After a yearlong study, the General Accounting Office reported that it found that drug interdiction efforts in Texas, New Mexico, Arizona and California are compromised by federal agents and other field staff on the payrolls of the Mexican drug cartels.
The report concluded there is a "continuing and serious threat" to corrupt Immigration and Naturalization Service agents, U.S. Customs Service inspectors and Border Patrol agents along the Mexican border and the agencies are not doing enough to stop it.
"The enormous sums of money being generated by drug trafficking have increased the threat for bribery," said the report to the Senate Caucus on International Narcotics Control.
INS and Customs Service officials said the threat of corruption is real, but only with a small number of employees.
Assistant Attorney General Stephen Colgate and William Riley, director of planning for the Customs Service, noted that only 28 INS and customs employees were prosecuted for drug-related corruption along the Southwest border from 1992 to 1997.
"Department of Justice (which includes the INS) believes that 28 instances of corruption out of 9,600 agents over about a six-year period is a commendable demonstration of the integrity of ours and (customs) personnel," he said.
Riley also pointed out that GAO's conclusions are based on a limited review of criminal cases and internal affairs files -- 123 randomly selected corruption cases from fiscal 1997, of which 72 involved INS and 51 involved customs.
Although he readily acknowledged there are procedural problems that must be addressed, Riley maintained that "corruption is not endemic in the agency."
Rep. Ciro Rodriguez, D-San Antonio, agreed that corruption is a serious problem on the border, but said Congress shoulders much of the blame for underfunding both agencies.
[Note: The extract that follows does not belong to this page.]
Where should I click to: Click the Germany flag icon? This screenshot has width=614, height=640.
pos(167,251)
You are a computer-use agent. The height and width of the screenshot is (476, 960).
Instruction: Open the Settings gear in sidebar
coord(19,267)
"The first line of defense is customs and they are insufficiently staffed and underequipped," he said.
With cross-border trade up more than 200 percent since the passage of NAFTA, Rodriguez said it often takes days for commercial traffic to clear the border. For example, he said, customs has only two X-ray machines that can scan an 18-wheeler, and 5,000 trucks per day crowd the checkpoint at Laredo alone.
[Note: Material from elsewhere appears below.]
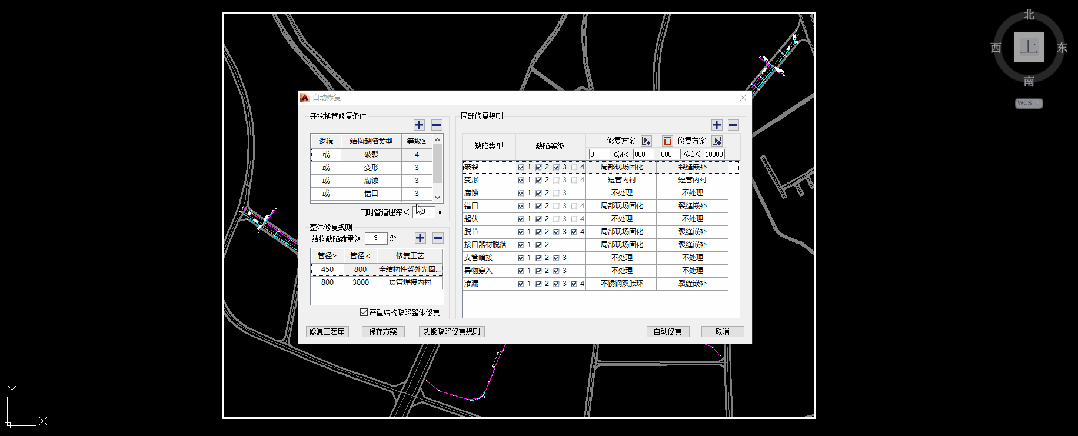The width and height of the screenshot is (1078, 436).
Task: Toggle the checkbox below the pipe diameter table
Action: click(364, 312)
About 1,300 INS and 2,000 customs inspectors must inspect foot and vehicular traffic at the 25 entry points along the 1,962-mile border from Brownsville to Imperial Beach, Calif., 24 hours a day, every day of the year. Last year, the Customs Service logged 77 million vehicle entries into Texas, New Mexico and Arizona.
Between those ports of entry, about 6,300 INS Border Patrol agents patrol vast expanses of sparsely inhabited terrain in Texas, Arizona and New Mexico.